A queda recente do dólar para R$ 5,17 mexe diretamente com o seu fluxo de caixa se você compra insumos de fora, vende para o exterior ou tem contratos atrelados à moeda estrangeira. Essa oscilação afeta o dia a dia financeiro de quem opera no Lucro Presumido e no Lucro Real, mudando o valor real que entra e sai da conta bancária todo mês.
Empresas enquadradas no Simples Nacional e o MEI, por outro lado, sentem esse impacto de forma indireta ou quase nula na rotina de conversão cambial, já que o modelo de tributação deles não desconta créditos de imposto sobre importação da mesma forma que os regimes maiores. Se o seu negócio fatura em dólar ou paga fornecedor lá fora, o momento de fechar o câmbio exige atenção imediata na planilha de custos.
Como a flutuação do câmbio mexe com o preço de custo
Quando a moeda americana recua, o primeiro lugar que sofre alteração é o valor que você gasta para repor o seu estoque importado. Aquela mercadoria que custava caro para desembarcar no porto brasileiro agora exige menos reais para ser paga, o que cria uma janela importante para ajustar o preço final do produto sem perder margem.

Muitos empresários cometem o erro de manter o preço antigo na prateleira só porque o produto foi comprado semanas antes, quando a cotação estava mais alta. No Lucro Real, onde o controle de estoque precisa ser milimétrico para fins fiscais, ignorar essa baixa no custo de aquisição distorce o resultado contábil e faz você pagar mais imposto do que deveria sobre o lucro real da operação.
A apuração de tributos sobre receitas em moeda estrangeira
Quem exporta serviços ou produtos enfrenta o desafio de converter a receita recebida em dólar para o real na data correta exigida pela legislação fiscal. O valor que entra na conta no dia do fechamento do câmbio é o que vai compor a base de cálculo dos impostos federais e municipais do período.
No Lucro Presumido, o imposto é calculado sobre uma margem fixa de lucro estipulada pelo governo, o que significa que uma variação brusca no câmbio no dia do faturamento altera o imposto absoluto que você vai pagar no final do mês. Planejar o momento exato de trazer esse dinheiro para o Brasil evita que você pague tributos sobre uma conversão desfavorável.
O perigo dos contratos atrelados ao exterior sem proteção
Manter custos fixos em dólar, como softwares ou licenças de tecnologia, exige fôlego quando o mercado oscila, mas a queda traz um alívio momentâneo no caixa. O problema acontece quando a empresa não faz o monitoramento contínuo dessas obrigações e mistura o dinheiro da operação corrente com o saldo de contas internacionais.

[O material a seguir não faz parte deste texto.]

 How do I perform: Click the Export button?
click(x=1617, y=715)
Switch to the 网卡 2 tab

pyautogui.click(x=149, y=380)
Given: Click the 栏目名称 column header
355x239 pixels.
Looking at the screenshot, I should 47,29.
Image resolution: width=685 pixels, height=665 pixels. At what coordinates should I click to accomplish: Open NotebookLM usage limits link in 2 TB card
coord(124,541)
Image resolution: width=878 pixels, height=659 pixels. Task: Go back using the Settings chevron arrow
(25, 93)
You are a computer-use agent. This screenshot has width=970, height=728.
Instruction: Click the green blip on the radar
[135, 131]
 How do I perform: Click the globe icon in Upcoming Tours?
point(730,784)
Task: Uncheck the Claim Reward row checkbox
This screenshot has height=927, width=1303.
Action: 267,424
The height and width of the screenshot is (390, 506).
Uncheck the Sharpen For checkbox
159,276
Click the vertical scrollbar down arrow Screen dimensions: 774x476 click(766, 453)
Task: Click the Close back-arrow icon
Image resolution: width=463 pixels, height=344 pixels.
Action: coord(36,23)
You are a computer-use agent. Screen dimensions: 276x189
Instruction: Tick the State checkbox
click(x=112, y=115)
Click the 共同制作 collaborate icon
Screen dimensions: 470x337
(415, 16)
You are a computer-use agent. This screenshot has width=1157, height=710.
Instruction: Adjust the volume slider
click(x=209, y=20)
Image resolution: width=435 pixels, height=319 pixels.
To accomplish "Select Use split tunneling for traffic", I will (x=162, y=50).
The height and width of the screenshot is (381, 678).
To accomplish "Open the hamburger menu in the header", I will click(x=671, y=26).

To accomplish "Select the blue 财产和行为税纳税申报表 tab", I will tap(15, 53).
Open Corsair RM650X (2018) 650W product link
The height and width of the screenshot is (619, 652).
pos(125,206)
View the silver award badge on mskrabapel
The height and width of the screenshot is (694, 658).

No Lucro Real, a variação cambial sobre empréstimos ou dívidas em moeda estrangeira gera receitas ou despesas financeiras que precisam ser contabilizadas mês a mês. Isso mexe diretamente no resultado antes dos impostos, exigindo que a equipe financeira saiba exatamente o impacto de cada centavo movimentado fora do país.

Passo a passo para recalcular custos de receitas estrangeiras na contabilidade mensal
Mapeie todos os contratos ativos e fornecedores que cobram em moeda estrangeira para saber o volume exato de exposição ao câmbio no mês.
Some o valor pago pelo produto na origem, o frete internacional, o seguro e os tributos de importação convertidos pela taxa oficial da data do registro da declaração.
Ajuste o preço de custo unitário na sua planilha interna considerando a cotação atual de R$ 5,17 para refletir a realidade do mercado no seu estoque.
Repasse a redução do custo para o preço final de venda caso o seu mercado seja competitivo, garantindo volume de saída sem esmagar a margem de lucro.
Lance a variação cambial do mês na contabilidade regular para que o balancete mostre o resultado financeiro limpo e sem surpresas na hora de apurar os tributos.